This one is for the parents out there! Yes, the parents. Have you been at a basketball game where there’s a screaming parent putting pressure on their kid to perform? Don’t know about you but I see it all the time. What must be going through these kids head? I felt the need to write this article due to recent comments by UCLA star guard Lonzo Ball’s father.
UCLA star Lonzo Ball
Recently I saw a video clip with UCLA star Lonzo Ball’s father, Lavar, making a claim his son is better than “Steph Curry”. He then went on to make more statements telling Steph Curry to challenge his son 1 on 1. Is this guy delusional? You are going to publicly call out a 2 time MVP and the greatest shooter to ever play the game?

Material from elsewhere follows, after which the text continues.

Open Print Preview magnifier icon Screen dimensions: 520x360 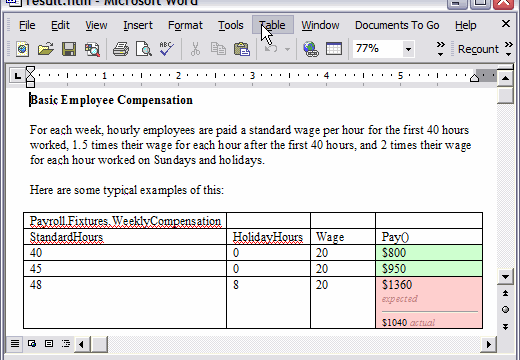(x=144, y=49)
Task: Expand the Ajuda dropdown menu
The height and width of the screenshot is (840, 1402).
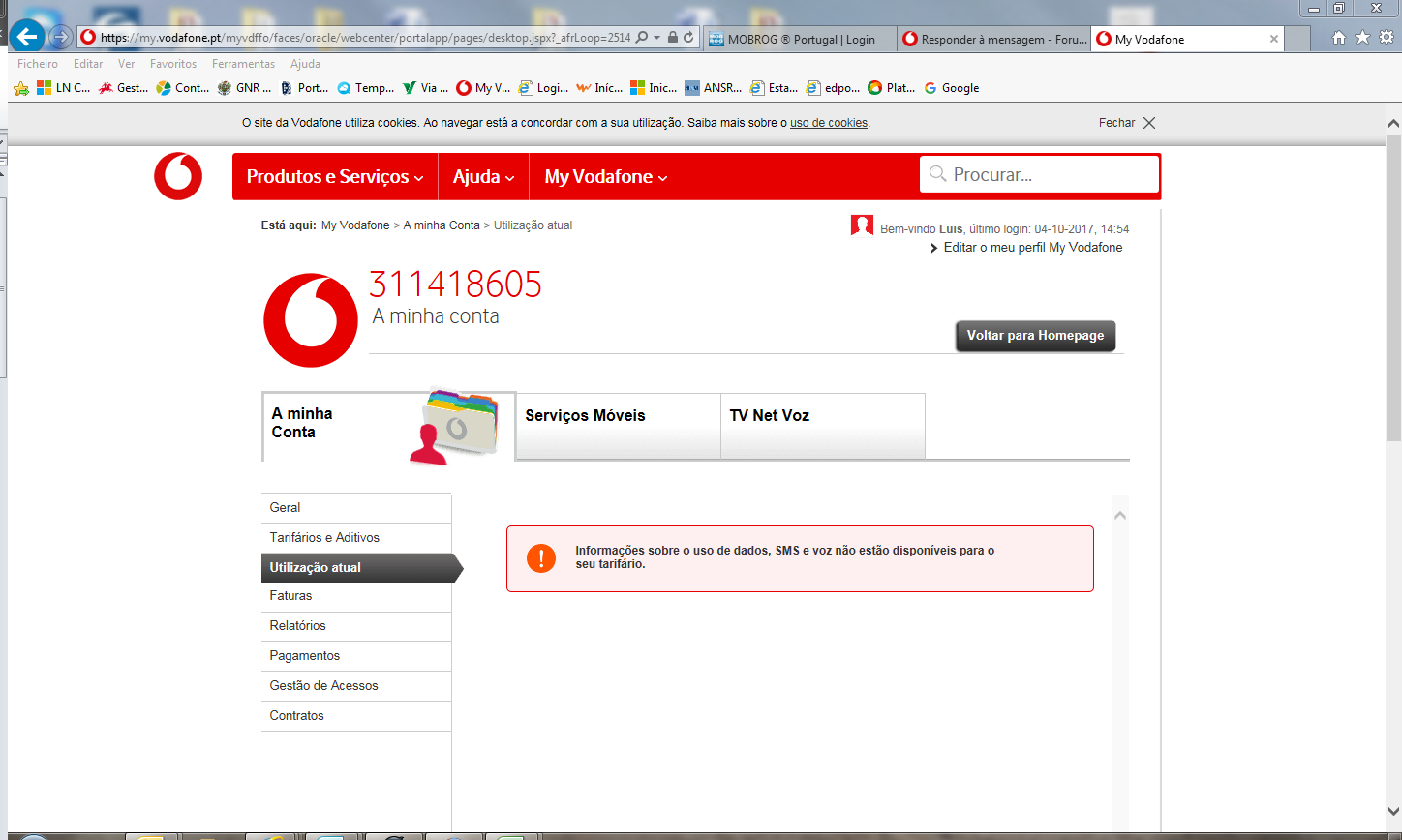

In reality the comparison couldn’t be entertained. His son is not better than Steph Curry, maybe one day but not right now. This is beside the point. But the statements made by Lavar Ball puts added pressure on his son, Lonzo to live up to this expectation that he is better than Steph Curry. Is this fair? I don’t think so! The last thing you want is to put so much pressure on your son to perform instead of him or her enjoying the game and playing it naturally.
What added pressure means to your game
High level basketball comes with a lot of pressure, especially at the professional level. You don’t perform you get cut. You get cut, you don’t have money. That’s the reality. When there’s added pressure when you are young you tend to get in a shell. Doubt creeps in and in some cases your body tightens up and your health is directly affected.
I personally know what it’s like to tighten up due to self imposed pressure. Multiple times in games I questioned a shot, didn’t make a crossover because I didn’t want to stuff up and in a lot of occasions played very passive as I didn’t want people to think that I wasn’t a good basketball player.
A few years ago I was watching a Big V semi final that my friend was coaching. There was a player on his team that was one of the best players in the league and played for the Australian under 21 team. He was the real deal averaging around 20 points per game but leading up to the semifinals he has an anxiety attack. This anxiety attack was brought on due to the pressure placed on him to perform. Not from his parents but generally from everyone else around him. During the semi final game he couldn’t breath because he was so anxious.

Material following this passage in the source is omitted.